Tom Christensen <pavera@xxxxxxxxx> · Thu, 3 Dec 2015 14:31:28 -0700

We were able to prevent the blacklist operations, and now the cluster is much happier, however, the OSDs have not started cleaning up old osd maps after 48 hours.  Is there anything we can do to poke them to get them to start cleaning up old osd maps?

On Wed, Dec 2, 2015 at 11:25 AM, Gregory Farnum <gfarnum@xxxxxxxxxx> wrote:
On Tue, Dec 1, 2015 at 10:02 AM, Tom Christensen <pavera@xxxxxxxxx> wrote:

> Another thing that we don't quite grasp is that when we see slow requests

> now they almost always, probably 95% have the "known_if_redirected" state

> set.  What does this state mean?  Does it indicate we have OSD maps that are

> lagging and the cluster isn't really in sync?  Could this be the cause of

> our growing osdmaps?

This is just a flag set on operations by new clients to let the OSD

perform more effectively — you don't need to worry about it.

I'm not sure why you're getting a bunch of client blacklist

operations, but each one will generate a new OSDMap (if nothing else

prompts one), yes.

-Greg

>

> -Tom

>

>

> On Tue, Dec 1, 2015 at 2:35 AM, HEWLETT, Paul (Paul)
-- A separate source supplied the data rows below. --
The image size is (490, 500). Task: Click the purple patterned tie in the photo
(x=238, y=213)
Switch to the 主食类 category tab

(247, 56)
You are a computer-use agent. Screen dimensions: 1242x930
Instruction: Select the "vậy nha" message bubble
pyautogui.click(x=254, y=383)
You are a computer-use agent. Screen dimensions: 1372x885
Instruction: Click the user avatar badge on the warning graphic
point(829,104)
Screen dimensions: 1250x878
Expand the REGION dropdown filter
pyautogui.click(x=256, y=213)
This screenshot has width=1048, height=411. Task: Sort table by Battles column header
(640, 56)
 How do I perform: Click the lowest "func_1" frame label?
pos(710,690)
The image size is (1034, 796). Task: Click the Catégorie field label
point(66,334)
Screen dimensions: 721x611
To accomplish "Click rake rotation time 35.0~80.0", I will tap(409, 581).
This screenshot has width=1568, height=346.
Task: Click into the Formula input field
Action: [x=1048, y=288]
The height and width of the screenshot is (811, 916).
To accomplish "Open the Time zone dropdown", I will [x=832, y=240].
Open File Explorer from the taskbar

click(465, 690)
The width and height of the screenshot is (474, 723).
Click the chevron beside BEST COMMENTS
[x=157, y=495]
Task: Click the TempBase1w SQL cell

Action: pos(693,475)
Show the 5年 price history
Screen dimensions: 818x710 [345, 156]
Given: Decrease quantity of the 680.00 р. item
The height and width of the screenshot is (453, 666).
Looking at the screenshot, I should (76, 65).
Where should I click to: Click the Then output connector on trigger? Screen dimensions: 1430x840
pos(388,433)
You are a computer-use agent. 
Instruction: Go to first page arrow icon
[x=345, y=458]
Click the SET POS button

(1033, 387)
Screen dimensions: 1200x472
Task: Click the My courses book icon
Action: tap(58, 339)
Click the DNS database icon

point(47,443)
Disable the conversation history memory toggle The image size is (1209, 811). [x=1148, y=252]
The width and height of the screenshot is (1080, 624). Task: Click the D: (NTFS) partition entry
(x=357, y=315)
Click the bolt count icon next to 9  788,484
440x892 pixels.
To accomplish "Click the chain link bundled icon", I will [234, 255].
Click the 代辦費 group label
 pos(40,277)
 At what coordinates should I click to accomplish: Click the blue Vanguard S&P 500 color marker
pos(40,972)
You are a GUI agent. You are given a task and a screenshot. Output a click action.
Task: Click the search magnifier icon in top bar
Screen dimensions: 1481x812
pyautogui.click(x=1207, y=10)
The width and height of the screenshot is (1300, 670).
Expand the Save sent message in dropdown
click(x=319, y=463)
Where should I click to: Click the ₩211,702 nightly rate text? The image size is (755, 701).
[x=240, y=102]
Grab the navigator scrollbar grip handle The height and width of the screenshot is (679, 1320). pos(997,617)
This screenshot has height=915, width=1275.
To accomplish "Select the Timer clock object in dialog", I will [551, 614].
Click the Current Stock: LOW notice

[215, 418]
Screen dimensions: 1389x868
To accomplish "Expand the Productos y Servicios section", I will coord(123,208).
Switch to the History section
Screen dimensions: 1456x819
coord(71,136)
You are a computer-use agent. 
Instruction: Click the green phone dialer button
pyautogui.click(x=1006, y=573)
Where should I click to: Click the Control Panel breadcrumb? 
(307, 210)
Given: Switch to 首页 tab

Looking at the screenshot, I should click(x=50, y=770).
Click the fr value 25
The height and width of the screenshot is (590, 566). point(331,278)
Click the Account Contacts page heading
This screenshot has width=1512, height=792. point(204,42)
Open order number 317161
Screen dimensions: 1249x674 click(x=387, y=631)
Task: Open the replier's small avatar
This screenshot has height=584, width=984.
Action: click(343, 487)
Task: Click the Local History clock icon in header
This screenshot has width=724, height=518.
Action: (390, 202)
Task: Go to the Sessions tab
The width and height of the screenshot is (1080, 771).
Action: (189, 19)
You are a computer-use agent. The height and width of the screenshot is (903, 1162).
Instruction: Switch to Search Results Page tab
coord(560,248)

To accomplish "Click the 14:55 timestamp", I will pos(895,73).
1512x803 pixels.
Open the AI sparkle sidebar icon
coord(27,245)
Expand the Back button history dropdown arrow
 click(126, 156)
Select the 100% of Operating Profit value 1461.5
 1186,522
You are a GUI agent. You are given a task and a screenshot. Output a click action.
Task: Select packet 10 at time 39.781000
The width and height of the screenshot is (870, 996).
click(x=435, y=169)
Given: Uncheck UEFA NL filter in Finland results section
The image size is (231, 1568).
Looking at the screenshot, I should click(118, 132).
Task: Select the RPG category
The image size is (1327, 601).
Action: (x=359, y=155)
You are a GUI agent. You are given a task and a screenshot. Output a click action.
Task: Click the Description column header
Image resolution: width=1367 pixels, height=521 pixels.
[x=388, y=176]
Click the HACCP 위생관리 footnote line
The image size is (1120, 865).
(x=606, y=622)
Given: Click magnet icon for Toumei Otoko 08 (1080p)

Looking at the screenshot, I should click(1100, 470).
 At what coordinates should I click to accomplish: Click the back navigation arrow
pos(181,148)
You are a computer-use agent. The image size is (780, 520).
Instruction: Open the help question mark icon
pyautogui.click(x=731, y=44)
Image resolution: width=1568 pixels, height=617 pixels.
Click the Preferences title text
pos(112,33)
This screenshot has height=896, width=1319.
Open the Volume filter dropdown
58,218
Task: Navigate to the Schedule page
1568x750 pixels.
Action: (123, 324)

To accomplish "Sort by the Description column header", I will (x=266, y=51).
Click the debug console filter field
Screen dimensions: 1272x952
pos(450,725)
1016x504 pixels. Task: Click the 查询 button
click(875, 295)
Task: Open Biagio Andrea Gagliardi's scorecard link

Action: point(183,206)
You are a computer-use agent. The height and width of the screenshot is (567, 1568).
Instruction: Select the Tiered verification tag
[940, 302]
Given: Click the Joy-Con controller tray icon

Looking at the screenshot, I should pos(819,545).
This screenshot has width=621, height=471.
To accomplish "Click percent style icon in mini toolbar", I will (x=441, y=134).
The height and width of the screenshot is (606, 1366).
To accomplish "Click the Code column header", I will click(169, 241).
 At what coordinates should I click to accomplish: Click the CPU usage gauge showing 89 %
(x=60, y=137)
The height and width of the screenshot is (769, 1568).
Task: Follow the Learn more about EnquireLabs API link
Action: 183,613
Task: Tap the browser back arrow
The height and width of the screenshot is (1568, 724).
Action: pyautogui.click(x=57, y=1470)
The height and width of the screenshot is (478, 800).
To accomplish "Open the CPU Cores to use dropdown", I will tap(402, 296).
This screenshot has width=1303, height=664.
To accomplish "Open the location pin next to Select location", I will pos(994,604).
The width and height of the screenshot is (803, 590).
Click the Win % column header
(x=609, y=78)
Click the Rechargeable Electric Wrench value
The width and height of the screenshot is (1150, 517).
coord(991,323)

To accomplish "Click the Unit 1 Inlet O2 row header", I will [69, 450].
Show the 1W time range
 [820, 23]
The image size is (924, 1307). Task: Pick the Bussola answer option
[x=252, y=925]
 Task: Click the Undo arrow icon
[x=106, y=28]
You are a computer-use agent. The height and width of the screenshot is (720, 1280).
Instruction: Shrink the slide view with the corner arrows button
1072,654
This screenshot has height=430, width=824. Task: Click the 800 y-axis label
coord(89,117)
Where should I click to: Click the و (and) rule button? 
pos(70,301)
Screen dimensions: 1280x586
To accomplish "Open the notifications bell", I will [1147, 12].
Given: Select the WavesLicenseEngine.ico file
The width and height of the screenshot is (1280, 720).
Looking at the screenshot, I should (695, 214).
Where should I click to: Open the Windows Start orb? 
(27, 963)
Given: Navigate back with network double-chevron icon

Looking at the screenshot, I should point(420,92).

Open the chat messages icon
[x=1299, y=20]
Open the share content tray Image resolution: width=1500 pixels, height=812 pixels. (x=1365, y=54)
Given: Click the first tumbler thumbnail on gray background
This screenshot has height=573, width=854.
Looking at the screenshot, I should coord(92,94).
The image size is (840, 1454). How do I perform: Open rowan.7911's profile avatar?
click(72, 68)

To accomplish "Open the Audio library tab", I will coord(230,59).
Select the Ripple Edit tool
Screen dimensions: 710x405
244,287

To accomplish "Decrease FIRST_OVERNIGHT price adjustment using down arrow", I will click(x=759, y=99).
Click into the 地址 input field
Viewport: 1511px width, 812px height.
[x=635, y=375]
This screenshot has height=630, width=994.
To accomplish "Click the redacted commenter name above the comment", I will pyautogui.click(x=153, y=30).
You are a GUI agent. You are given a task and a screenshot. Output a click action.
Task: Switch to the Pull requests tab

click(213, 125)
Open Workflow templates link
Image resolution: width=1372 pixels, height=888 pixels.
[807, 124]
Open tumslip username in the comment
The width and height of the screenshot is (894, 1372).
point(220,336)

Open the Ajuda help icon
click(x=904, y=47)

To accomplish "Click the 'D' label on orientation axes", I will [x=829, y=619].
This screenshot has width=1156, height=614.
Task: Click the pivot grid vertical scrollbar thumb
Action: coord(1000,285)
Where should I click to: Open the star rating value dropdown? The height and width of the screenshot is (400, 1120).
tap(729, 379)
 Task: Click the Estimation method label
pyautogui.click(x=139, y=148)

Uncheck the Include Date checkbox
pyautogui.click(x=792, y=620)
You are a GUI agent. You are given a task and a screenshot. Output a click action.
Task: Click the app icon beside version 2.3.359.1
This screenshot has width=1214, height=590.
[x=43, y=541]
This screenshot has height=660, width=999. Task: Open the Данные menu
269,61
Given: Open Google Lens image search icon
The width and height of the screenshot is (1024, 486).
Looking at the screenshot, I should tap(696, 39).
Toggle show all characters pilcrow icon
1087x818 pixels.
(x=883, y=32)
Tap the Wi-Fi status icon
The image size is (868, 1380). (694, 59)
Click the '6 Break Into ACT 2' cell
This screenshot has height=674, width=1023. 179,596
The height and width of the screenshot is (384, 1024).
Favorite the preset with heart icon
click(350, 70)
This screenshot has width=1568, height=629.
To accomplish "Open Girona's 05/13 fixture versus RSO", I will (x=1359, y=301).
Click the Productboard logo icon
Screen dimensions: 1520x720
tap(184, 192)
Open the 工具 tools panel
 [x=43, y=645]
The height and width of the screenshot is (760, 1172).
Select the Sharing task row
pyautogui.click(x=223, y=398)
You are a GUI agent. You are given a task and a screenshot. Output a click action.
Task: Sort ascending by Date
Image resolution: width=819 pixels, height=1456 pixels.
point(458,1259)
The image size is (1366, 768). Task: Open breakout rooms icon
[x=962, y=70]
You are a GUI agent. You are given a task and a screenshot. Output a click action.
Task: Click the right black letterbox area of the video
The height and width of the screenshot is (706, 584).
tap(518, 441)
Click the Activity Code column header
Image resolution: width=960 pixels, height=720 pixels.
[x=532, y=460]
> <paul.hewlett@xxxxxxxxxxxxxxxxxx> wrote:

>>

>> I believe that ‘filestore xattr use omap’ is no longer used in Ceph – can

>> anybody confirm this?

>> I could not find any usage in the Ceph source code except that the value

>> is set in some of the test software…

>>

>> Paul

>>

>>

>> From: ceph-users <ceph-users-bounces@xxxxxxxxxxxxxx> on behalf of Tom

>> Christensen <pavera@xxxxxxxxx>

>> Date: Monday, 30 November 2015 at 23:20

>> To: "ceph-users@xxxxxxxxxxxxxx" <ceph-users@xxxxxxxxxxxxxx>

>> Subject: Re:  Flapping OSDs, Large meta directories in OSDs

>>

>> What counts as ancient?  Concurrent to our hammer upgrade we went from

>> 3.16->3.19 on ubuntu 14.04.  We are looking to revert to the 3.16 kernel

>> we'd been running because we're also seeing an intermittent (its happened

>> twice in 2 weeks) massive load spike that completely hangs the osd node

>> (we're talking about load averages that hit 20k+ before the box becomes

>> completely unresponsive).  We saw a similar behavior on a 3.13 kernel, which

>> resolved by moving to the 3.16 kernel we had before.  I'll try to catch one

>> with debug_ms=1 and see if I can see it we're hitting a similar hang.

>>

>> To your comment about omap, we do have filestore xattr use omap = true in

>> our conf... which we believe was placed there by ceph-deploy (which we used

>> to deploy this cluster).  We are on xfs, but we do take tons of RBD

>> snapshots.  If either of these use cases will cause lots of osd map size

>> then, we may just be exceeding the limits of the number of rbd snapshots

>> ceph can handle (we take about 4-5000/day, 1 per RBD in the cluster)

>>

>> An interesting note, we had an OSD flap earlier this morning, and when it

>> did, immediately after it came back I checked its meta directory size with

>> du -sh, this returned immediately, and showed a size of 107GB.  The fact

>> that it returned immediately indicated to me that something had just

>> recently read through that whole directory and it was all cached in the FS

>> cache.  Normally a du -sh on the meta directory takes a good 5 minutes to

>> return.  Anyway, since it dropped this morning its meta directory size

>> continues to shrink and is down to 93GB.  So it feels like something happens

>> that makes the OSD read all its historical maps which results in the OSD

>> hanging cause there are a ton of them, and then it wakes up and realizes it

>> can delete a bunch of them...

>>

>> On Mon, Nov 30, 2015 at 2:11 PM, Dan van der Ster <dvanders@xxxxxxxxx>

>> wrote:

>>>

>>> The trick with debugging heartbeat problems is to grep back through the

>>> log to find the last thing the affected thread was doing, e.g. is

>>> 0x7f5affe72700 stuck in messaging, writing to the disk, reading through the

>>> omap, etc..

>>>

>>> I agree this doesn't look to be network related, but if you want to rule

>>> it out you should use debug_ms=1.

>>>

>>> Last week we upgraded a 1200 osd cluster from firefly to 0.94.5 and

>>> similarly started getting slow requests. To make a long story short, our

>>> issue turned out to be sendmsg blocking (very rarely), probably due to an

>>> ancient el6 kernel (these osd servers had ~800 days' uptime). The signature

>>> of this was 900s of slow requests, then an ms log showing "initiating

>>> reconnect". Until we got the kernel upgraded everywhere, we used a

>>> workaround of ms tcp read timeout = 60.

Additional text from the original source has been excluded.